I have found audiobooks to be helpful companions as I grind through my workday. Recently, I’ve listened to several challenging works on the calling of every Christ follower to die to self in order to live for God and for others. Frankly, these have affected me deeply. I’ve recognized how short I fall of these biblical ideals.

The people of Israel, who had returned from seventy years of exile, must have felt the same way. The book of Nehemiah recounts that deeply moving time in their history. Ezra, the priest, had read the Book of the Law to them, which narrated their long history of first following God and then falling away from him. As these words sank in, the people wept. They were overwhelmed. They saw how short they fell in relationship to the God who had been so good and patient with them.

In the midst of the people’s grief, Nehemiah, their leader, expressed amazing words of comfort. “Do not be grieved, for the joy of the Lord is your strength.”

Wow!

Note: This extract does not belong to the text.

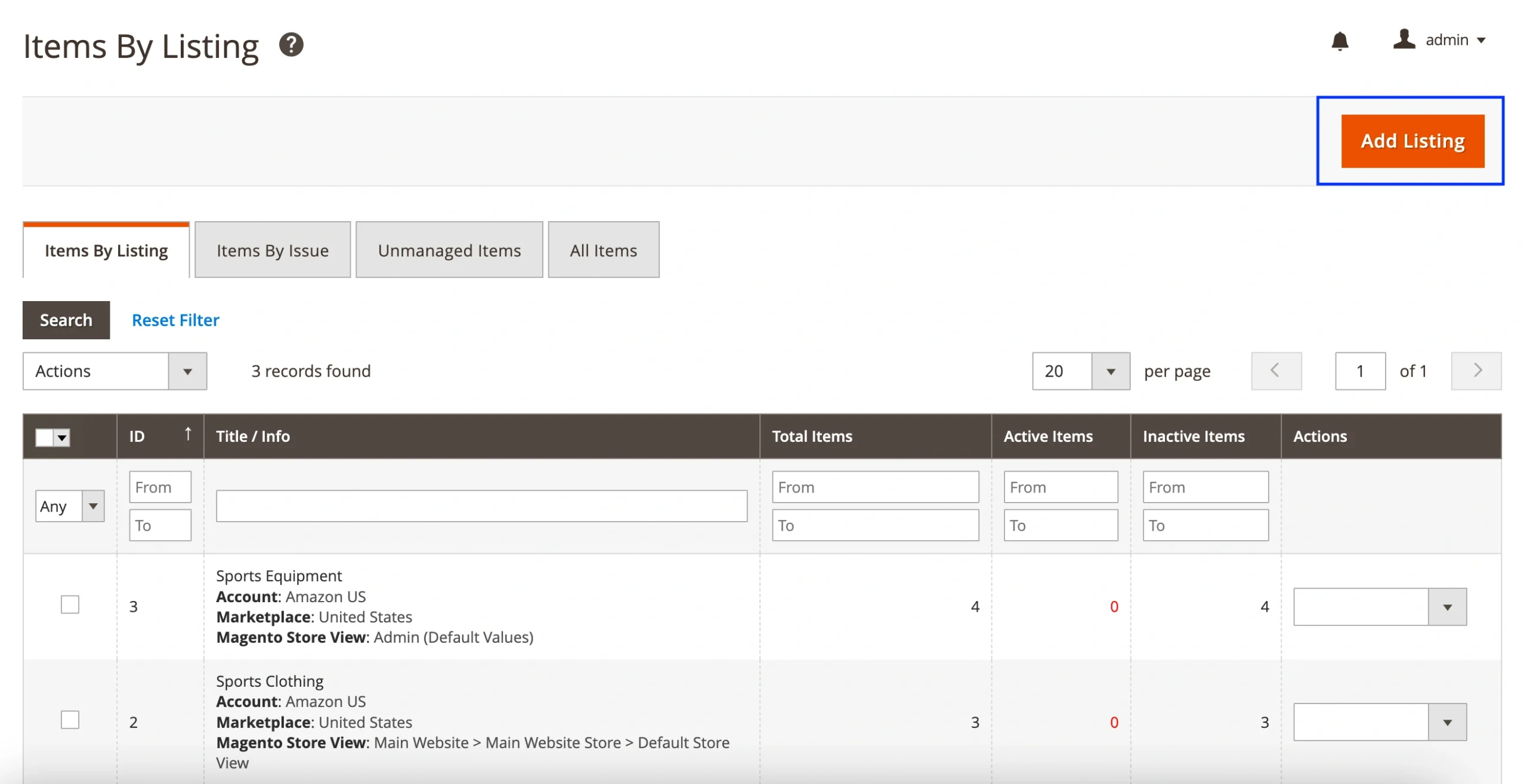Check the Sports Clothing row checkbox
This screenshot has width=1527, height=784.
70,720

Instead of condemnation, he told them to be joyful. Why? What can I learn from this as I see so clearly my own shortcomings?

Because God is merciful, he always makes a way for those who grieve over their sin to return to him. Knowing this, we can truly have joy. And in this joy, we can walk forward, despite our failures. In his joy and strength, we can rest in his mercies and faithfulness that are new every morning (Lamentations 3:22-23).

Heavenly Father, thank you for your amazing grace and mercy toward those who grieve over their sin and turn to you. Thank you that you never turn away those who earnestly seek your love and forgiveness. In Jesus’ name, amen.

Go Deeper — Write “God loves me” on a piece of paper then hold it up to your face in a mirror. Let it demonstrate the fact that when you concentrate on the Lord and not yourself, you can have joy because he covers your sins with his mercy when you confess them with a contrite heart.